Pretty late to the game on this one, but if you are using the the S3 library mentioned by ConroyP and Imagick you should use the putObjectString() method instead of putObject() due the fact getImageBlob returns a string. Example that finally worked for me:
$headers = array(
'Content-Type' => 'image/jpeg'
);
$s3->putObjectString($im->getImageBlob(), $bucket, $file_name, S3::ACL_PUBLIC_READ, array(), $headers);
I struggled with this one a bit, hopefully it helps someone else!
Realize this is an old thread, but I spent some time banging my head against the wall on this today, and thought I would capture my solution here for the next guy.
This method uses AWS SDK for PHP 2 and GD for the image resize (Imagick could also be easily used).
require_once('vendor/aws/aws-autoloader.php');
use Aws\Common\Aws;
define('AWS_BUCKET', 'your-bucket-name-here');
// Configure AWS factory
$aws = Aws::factory(array(
'key' => 'your-key-here',
'secret' => 'your-secret-here',
'region' => 'your-region-here'
));
// Create reference to S3
$s3 = $aws->get('S3');
$s3->createBucket(array('Bucket' => AWS_BUCKET));
$s3->waitUntilBucketExists(array('Bucket' => AWS_BUCKET));
$s3->registerStreamWrapper();
// Do your GD resizing here (omitted for brevity)
// Capture image stream in output buffer
ob_start();
imagejpeg($imageRes);
$imageFileContents = ob_get_contents();
ob_end_clean();
// Send stream to S3
$context = stream_context_create(
array(
's3' => array(
'ContentType'=> 'image/jpeg'
)
)
);
$s3Stream = fopen('s3://'.AWS_BUCKET.'/'.$filename, 'w', false, $context);
fwrite($s3Stream, $imageFileContents);
fclose($s3Stream);
unset($context, $imageFileContents, $s3Stream);
The Imagemagick library will let you do that.

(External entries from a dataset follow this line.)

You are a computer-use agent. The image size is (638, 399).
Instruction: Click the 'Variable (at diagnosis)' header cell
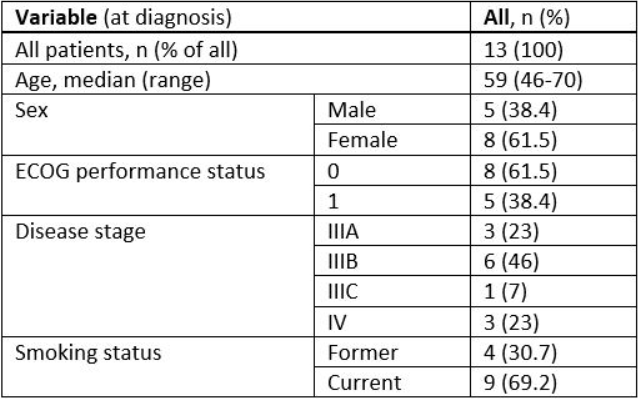pos(236,17)
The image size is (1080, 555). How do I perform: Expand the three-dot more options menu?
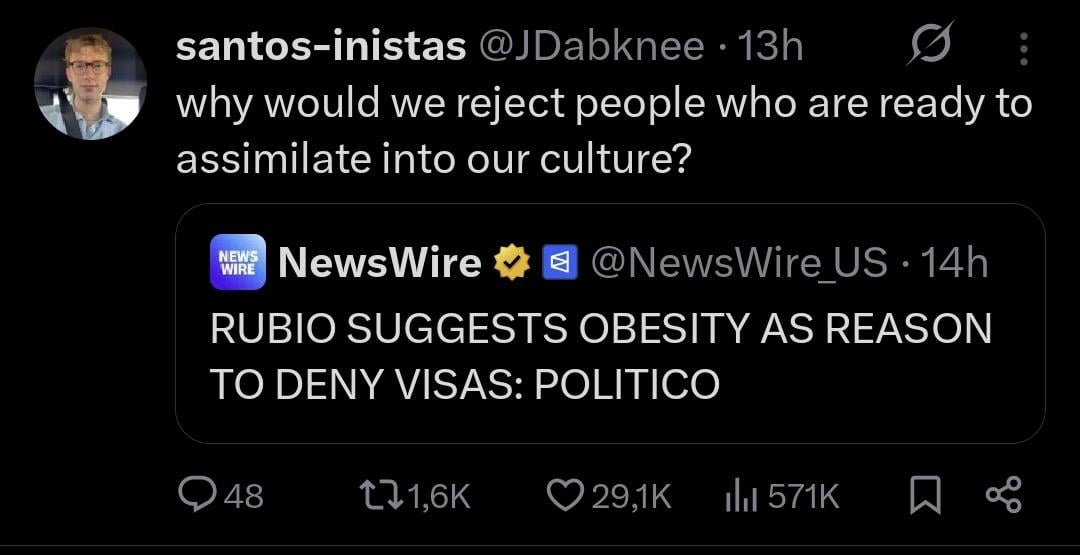tap(1022, 47)
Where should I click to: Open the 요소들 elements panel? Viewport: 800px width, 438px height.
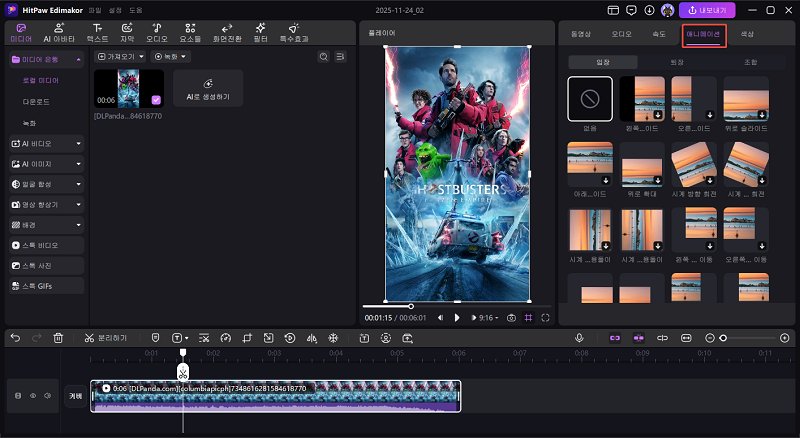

There are plenty of PHP wrappers like this one around for it (there's even example code for what you want to do on that page ;) )
I encounter the same problem, using openstack object store and php-opencloud library.
Here is my solution, which does not use the ob_start and ob_end_clean function, but store the image in memory and in temp file. The size of the memory and the temp file may be adapted at runtime.
// $image is a resource created by gd2
var_dump($image); // resource(2) of type (gd)
// we create a resource in memory + temp file
$tmp = fopen('php://temp', '$r+');
// we write the image into our resource
\imagejpeg($image, $tmp);
// the image is now in $tmp, and you can handle it as a stream
// you can, then, upload it as a stream (not tested but mentioned in doc http://docs.aws.amazon.com/aws-sdk-php/v2/guide/service-s3.html#uploading-from-a-stream)
$s3->putObject(array(
'Bucket' => $bucket,
'Key' => 'data_from_stream.txt',
'Body' => $tmp
));
// or, for the ones who prefers php-opencloud :
$container->createObject([
'name' => 'data_from_stream.txt',
'stream' => \Guzzle\Psr7\stream_for($tmp),
'contentType' => 'image/jpeg'
]);
About php://temp (from the official documentation of php):
php://memory and php://temp are read-write streams that allow temporary data to be stored in a file-like wrapper. The only difference between the two is that php://memory will always store its data in memory, whereas php://temp will use a temporary file once the amount of data stored hits a predefined limit (the default is 2 MB). The location of this temporary file is determined in the same way as the sys_get_temp_dir() function.
The memory limit of php://temp can be controlled by appending /maxmemory:NN, where NN is the maximum amount of data to keep in memory before using a temporary file, in bytes.
Maye by using the GD library.
There is a function to copy out a part of an image and resize it. Of course the part could be the whole image, that way you would only resize it.